Pain in the neck


Do you suffer from neck pain?  Nine out of 10 people will suffer from neck pain throughout the course of their life.  The type and intensity of the pain varies from case to case.  Some people experience a throbbing pain, while others feel constant tightness, which can both lead to headaches.  What do you do about your neck pain?  Pop a pill and hope it goes away?  Well, although it might help decrease the pain, it is temporary and definitely not a real fix.

People who work in front of computers, at a desk, or even people who read a lot are more prone to having neck issues.  These types of professions in which your neck is in a fixed position for a prolonged time cause the muscles to overexert themselves from trying to balance your head in a fixed position.  This constant overexertion of the neck muscles often leads to headaches, neck tension, neck tightness, and eventually early degeneration.  Degeneration is the deterioration of the vertebras, discs, and ligaments of the spine that eventually cause you to decrease the range of motion in your spine.

Your head and neck is comparative to a bowling ball that weighs about 10 pounds sitting on a thin stick.  Imagine how strong that stick must be in order to sustain the weight of the bowling ball when the ball is leaning forward.  This would create a lot of tension in the middle of the stick, and, in time, probably would alter the stick, making it curve forward.  This constant tension can only be sustained for so long before the stick snaps. This same abstract idea can be compared to our head and neck as it is leaned forward over our spine.  In order to have your head supported as it leans forward, your neck muscles must constantly contract to help support your posture.  When you have your neck muscles constantly contracting daily, it creates constant tension and pressure, which leads to pain.

Your neck should have a normal lordotic curvature in your spine.  This helps your spine to act as a shock absorber.  However, if you have your head in this leaning forward posture, you began to lose the natural curvature of your spine.  The loss of the cervical curvature is what leads to the degeneration process of your spine.

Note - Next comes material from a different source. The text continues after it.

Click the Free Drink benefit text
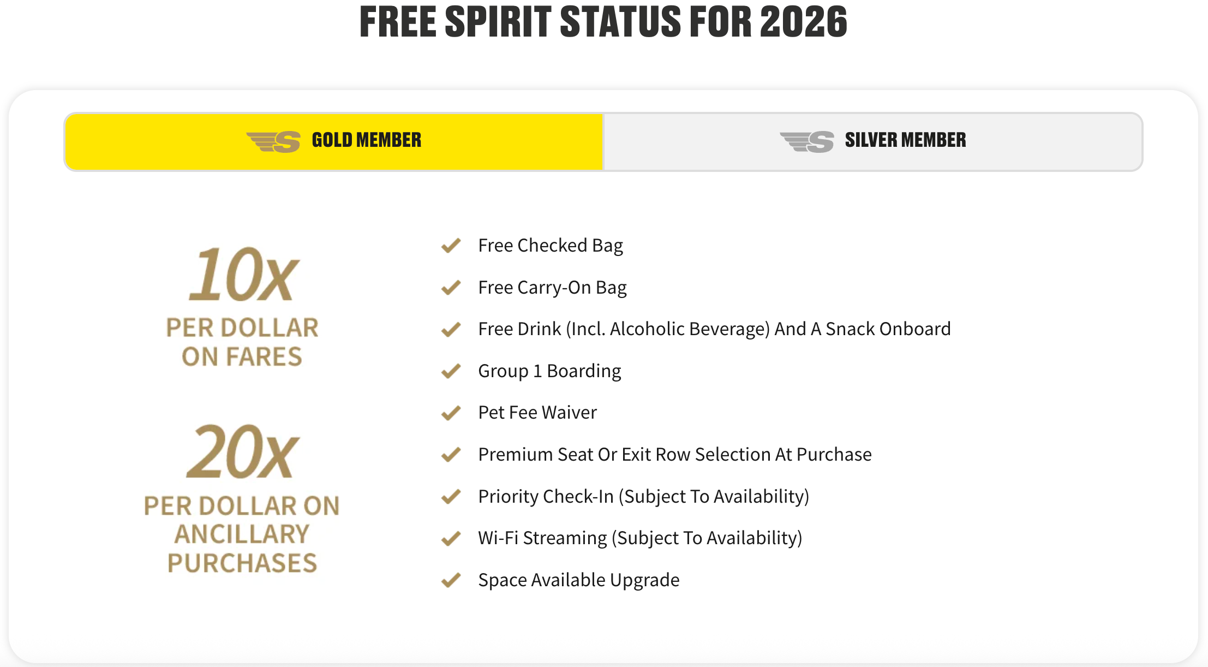Viewport: 1208px width, 667px height. (714, 330)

How can we prevent this posture, tension, and pain from getting worse?

1.) Doctors of Chiropractic can help assess your posture to restore the natural curvature of your spine.  This in turn will help decrease the neck pain and tension.

2.) Be aware of your posture.  Begin to pay attention to how you sit while at work.  If you work in front of a computer, raise your computer screen so that it is eye level.  This will help prevent you from leaning your head forward or looking down at your computer screen.

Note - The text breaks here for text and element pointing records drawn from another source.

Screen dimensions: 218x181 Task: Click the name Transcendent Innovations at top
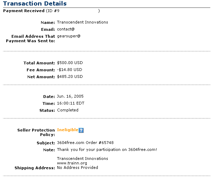83,22
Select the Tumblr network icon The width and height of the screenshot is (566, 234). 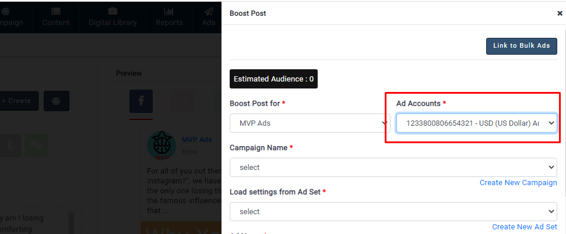click(x=11, y=146)
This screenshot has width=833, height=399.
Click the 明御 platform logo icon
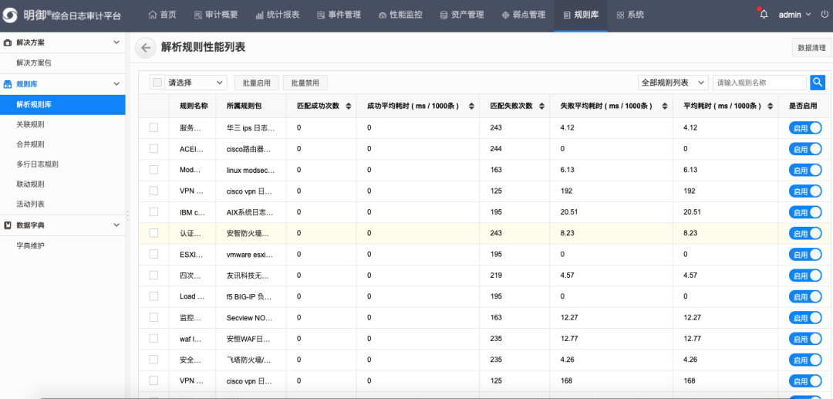11,15
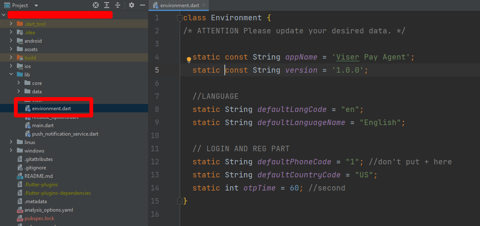Close the environment.dart editor tab
Screen dimensions: 480x226
205,5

3.) Sleeping positions can affect your neck pain as well.  Sleeping on your stomach will cause you to have to turn your head to the left or the right, which will cause your muscles and spine to be strained.  Using an orthopedic cervical pillow helps to restore the cervical curvature of your spine while you sleep.  These pillows are designed to help you sleep on your back with increased cushion behind your neck, which will increase your cervical curvature.

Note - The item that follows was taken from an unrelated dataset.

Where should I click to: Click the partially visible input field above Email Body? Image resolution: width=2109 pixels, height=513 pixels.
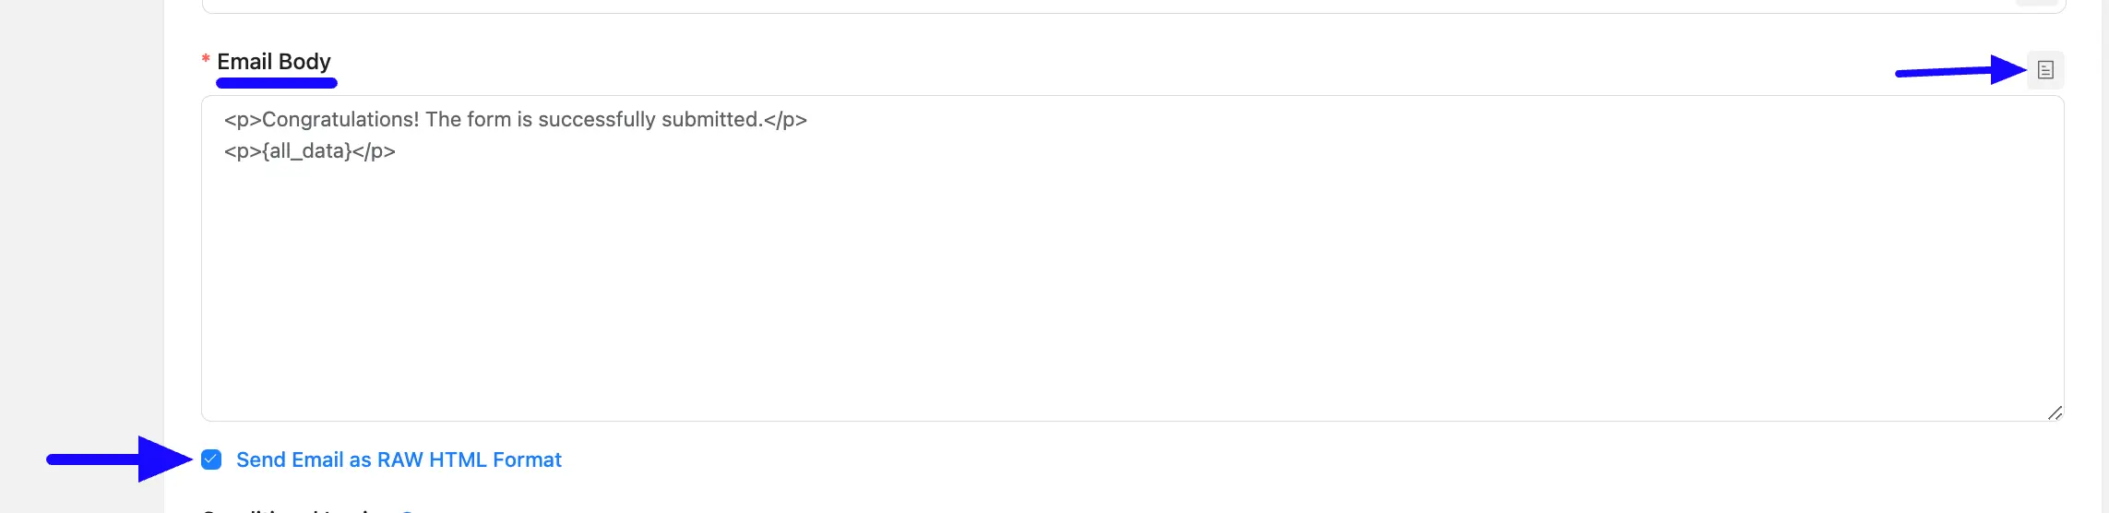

4.) Your chiropractor can recommend stretches and exercises that will help decrease the muscle tightness, increase the flexibility of your spine, and improve your neck curvature. 5.) Get regularly scheduled massages to help decrease the tightness of your neck muscles that go down to your shoulders.  Massage therapy can help reduce the tightness and tension of the muscles.  I would recommend getting massaged at least once per month.

These are generalized symptoms of neck pain and should not be used as your only diagnostic measure to determine your neck problems.  Ask your chiropractor about these issues to properly determine the root cause and diagnosis for your neck pain.  It is common to have pain but definitely not normal.  Be proactive about your health, not just reactive.